Uma história simples...(002 - Outro olhar...)

Depois de cinco anos, finalmente saía de férias. Não eram as férias dos meus sonhos, porque me via sozinha e sempre pensei estar bem acompanhada quando chegasse ao Cairo. Mas a vida assim quis e eu não ia mais adiar esse momento, essa descoberta, a visitação a tudo que conheci nos livros que devorei na adolescência, não por causa das minhas decepções amorosas.

Naquele dia eu tinha feito uma visita ao "soukh", um antigo mercado árabe, e estava voltando ao hotel, um simpático hotel de uma dessas redes modernas que reabilitam prédios antigos e conseguem cobrar preços acessíveis em locais muitas vezes charmosos. Já perto do hotel, no centro da cidade, vi Tiago, do outro lado da rua, encoberto pela fumaça dos narguilés do café. Tentei fixar o olhar para ter certeza que não era meu coração que queria ver, mas a agitação dos carros, a bagunça do trânsito desordenado não me permitiam ter certeza.

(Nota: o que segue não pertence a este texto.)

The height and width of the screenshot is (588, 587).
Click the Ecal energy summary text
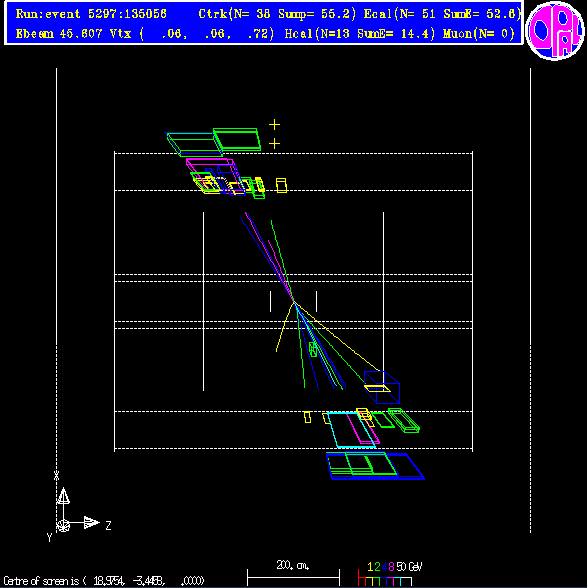tap(443, 14)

Não quis me aproximar. Quis. Mas não me aproximei. Não sei porque. Muitas lembranças vieram à mente naquele momento. Lembranças, inclusive de nossos planos para a viagem ao Cairo... conversas sempre interrompidas pelo irritante irmão de Tiago, um esbanjador sem seriedade, que não quer nada sério da vida, mas dizia se interessar pelo Egito, por história.

Subi para o quarto do hotel, para ver os mapas do passeio que pretendia fazer no dia seguinte. Fixava os olhos nos papéis, mas a imagem que vinha à mente era de Tiago, sentado sozinho na mesa do café. Estaria esperando alguém? Estaria a trabalho ou de férias? Saberia ele que eu estava aqui? Como teria reagido se eu me aproximasse?